No less traumatic and distracting were the preceding months' newsworthy events, which included a devastating typhoon in the Philippines, France and Germany's displeasure over NSA spying, the U.S. government's 16-day shutdown over Obamacare, public opposition to President Obama's plans to take military action against Syria, another shooting--this time at the Washington Navy Yard, Russia's granting of asylum to Edward Snowden, Bradley Manning's announcement that he is in fact Chelsea Manning, which came a day after he was sentenced to 35 years in prison for leaking classified documents, George Zimmerman's acquittal of murdering Trayvon Martin, and Edward Snowden's leaking the first of what would turn into a more-than-yearlong series of revelations about the government's illegal surveillance programs.
As I point out in my book A Government of Wolves: The Emerging American Police State, this sleight-of-hand distraction and diversion is how you control a population, either inadvertently or intentionally, advancing your agenda without much opposition from the citizenry. But what exactly has the government been doing while we've been so cooperatively fixated on whatever current sensation happens to be monopolizing the mainstream "news" shows?
If properly disclosed and consistently reported on, the sheer volume of the government's activities, which undermine the Constitution and dance close to the edge of outright illegality, would inevitably give rise to a sea change in how business is conducted in our seats of power.

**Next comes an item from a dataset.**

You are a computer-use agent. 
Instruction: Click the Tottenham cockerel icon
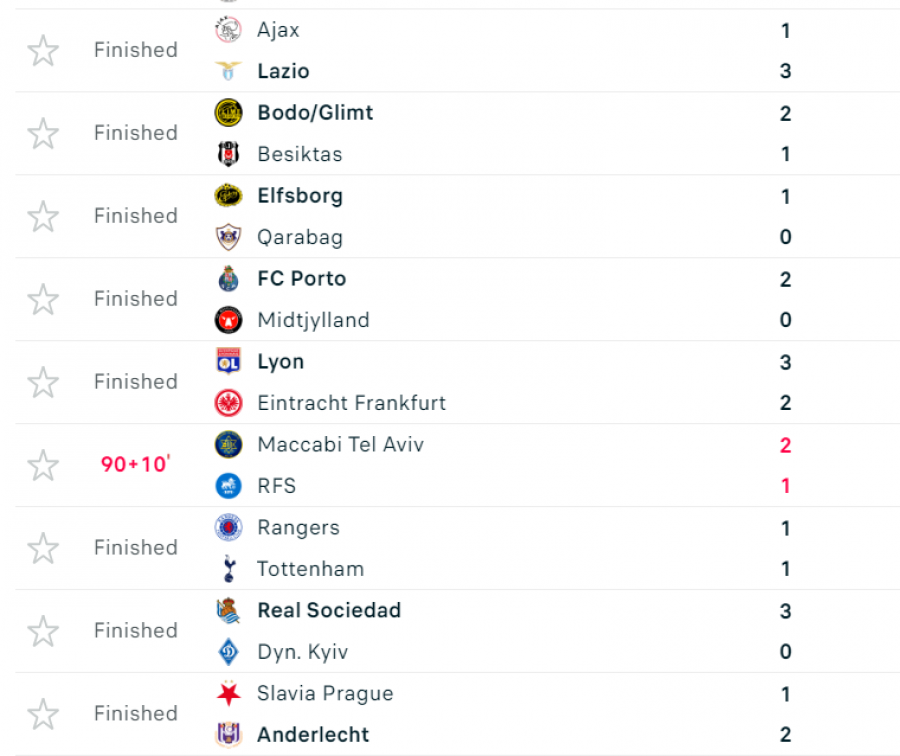(228, 568)
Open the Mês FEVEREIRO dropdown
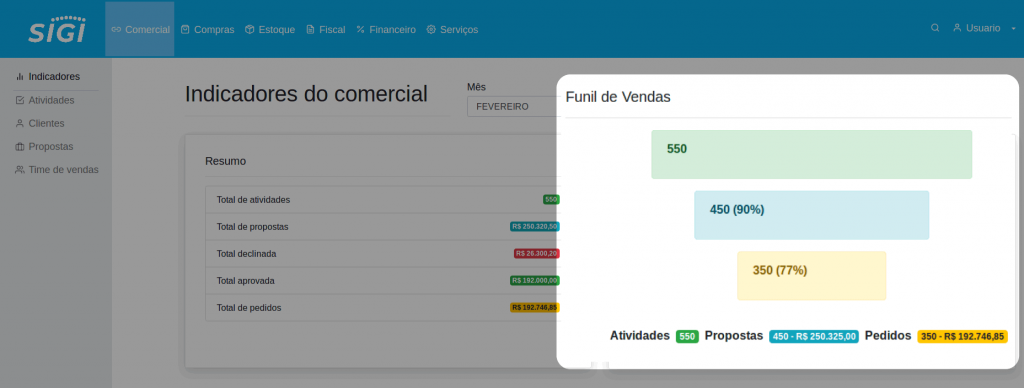Image resolution: width=1024 pixels, height=388 pixels. click(513, 106)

Surely Americans would be outraged over the government's plan to turn our most casual statements into hate crimes using Truthy, a $1 million online database being created to track "misinformation" and hate speech on Twitter, as well as "detect political smears, astroturfing, misinformation, and other social pollution." Or that the Pentagon is spending millions to find ways to put down social unrest, starting with lawful First Amendment free speech protests.
Parents would be livid if they had any inkling about the school-to-prison pipeline, namely, how the public schools are being transformed from institutions of learning to prison-like factories, complete with armed police and surveillance cameras, aimed at churning out compliant test-takers rather than independent-minded citizens.
Taxpayers would be up in arms over the government's end-run tactics to avoid abiding by the rule of law, whether by outsourcing illegal surveillance activities to defense contractors or outsourcing inhumane torture to foreign countries.
And one would hope American citizens would be incensed about being treated like prisoners in an electronic concentration camp, their every movement monitored, tracked and recorded by a growing government surveillance network that runs the gamut from traffic cameras and police body cameras to facial recognition software and the armed surveillance drones that will soon blanket American skies.
Unfortunately, while much of this information can be discovered through a focused study of alternative media reports, it does require quite a bit of digging and even more determination on the part of the citizenry to take an active role in their governance--which, of course, is the key to maintaining freedom.